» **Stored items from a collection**
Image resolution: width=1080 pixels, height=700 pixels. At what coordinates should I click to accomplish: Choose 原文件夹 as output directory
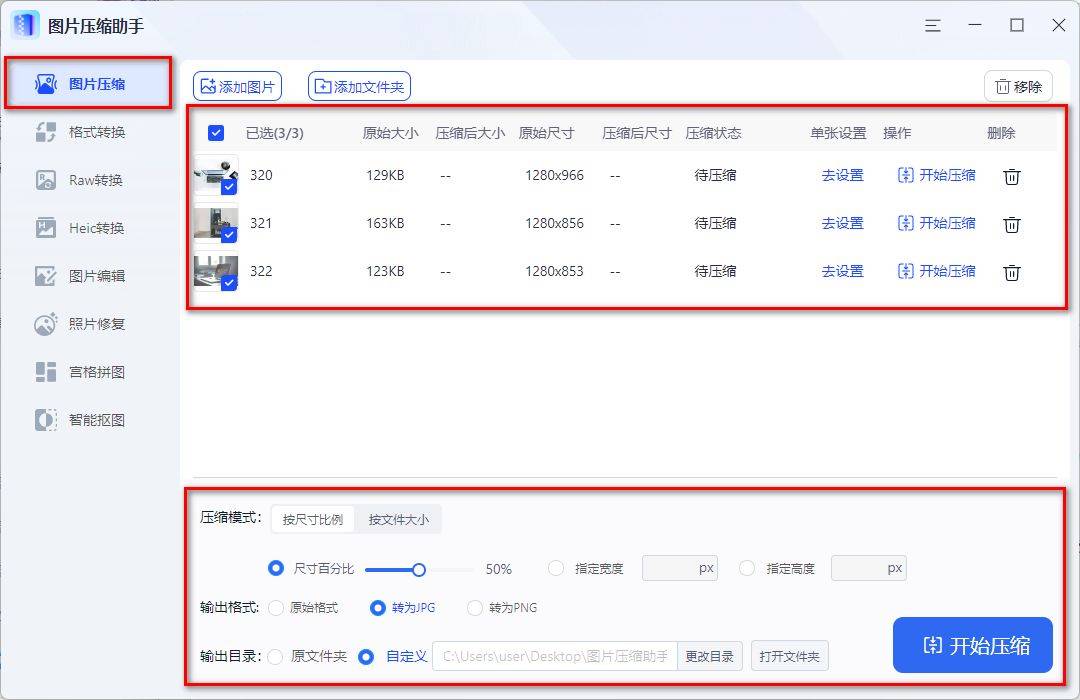278,656
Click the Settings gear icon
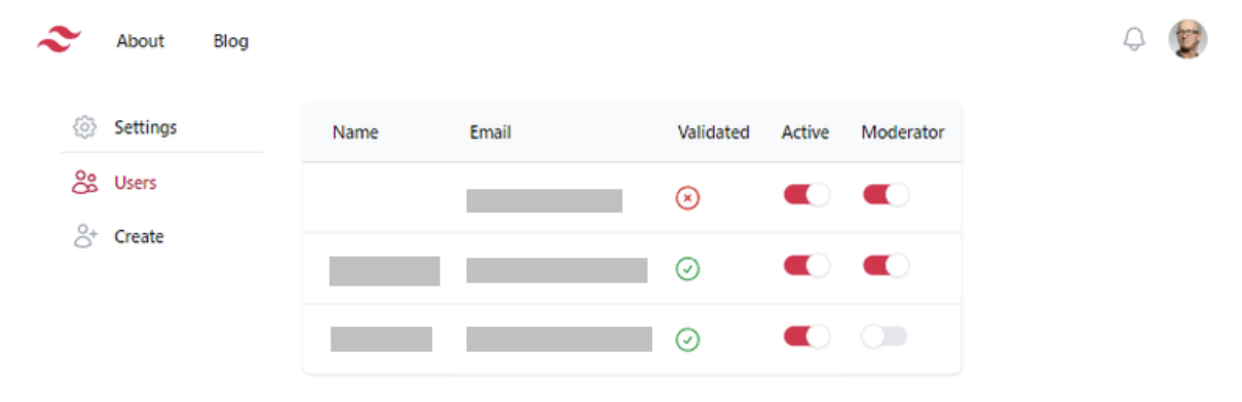 click(85, 128)
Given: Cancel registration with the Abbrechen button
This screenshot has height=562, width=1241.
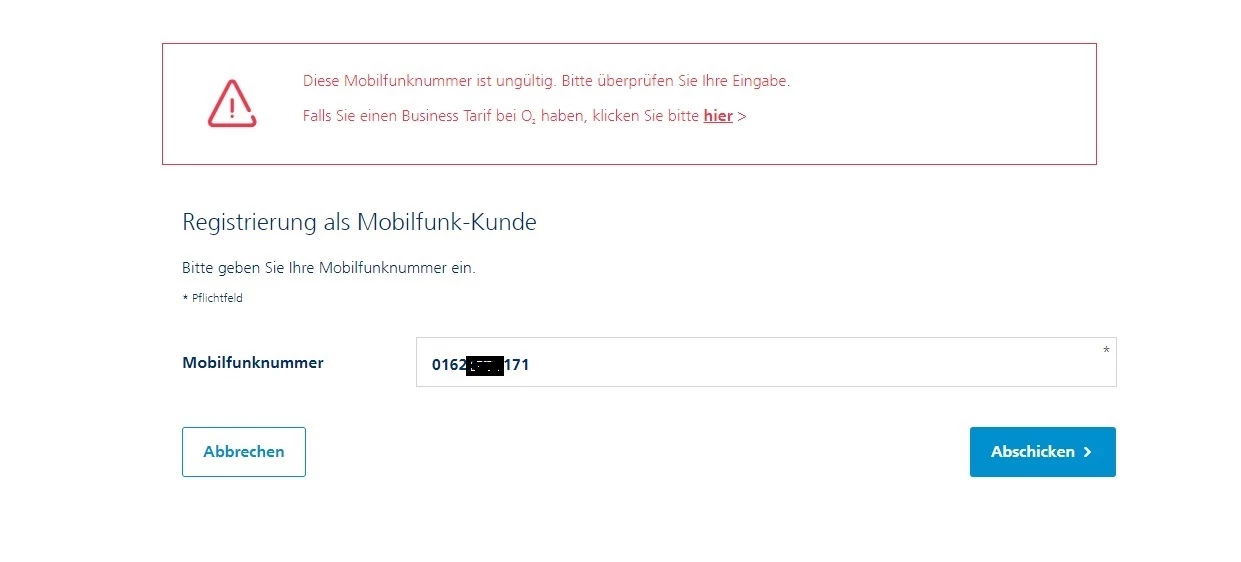Looking at the screenshot, I should [244, 452].
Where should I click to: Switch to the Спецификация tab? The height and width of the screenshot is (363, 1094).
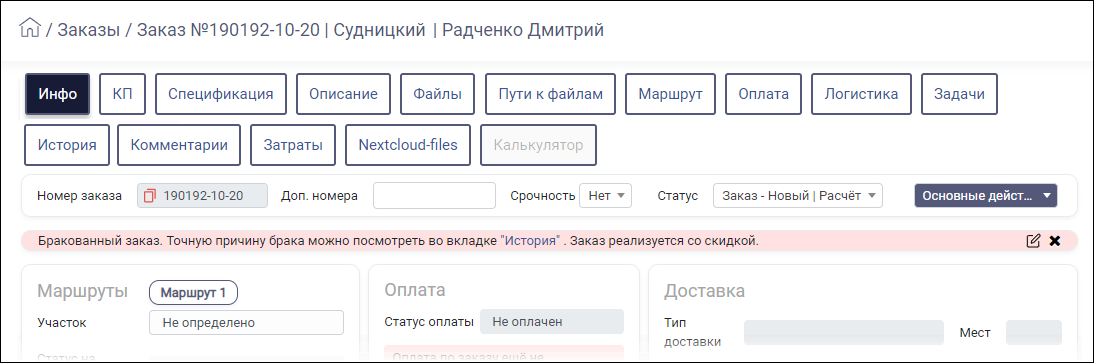[220, 94]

» **WORK REQUIRED**
Starting at the line that contains "Click the Settings gear icon", reproduce exactly and only the lines through the end of the entries above, with the pictures excluded.

» **EXERCISE SOLUTION**
Click the Settings gear icon
 click(85, 128)
Given: Cancel registration with the Abbrechen button
This screenshot has height=562, width=1241.
Looking at the screenshot, I should [244, 452].
Where should I click to: Switch to the Спецификация tab? The height and width of the screenshot is (363, 1094).
[220, 94]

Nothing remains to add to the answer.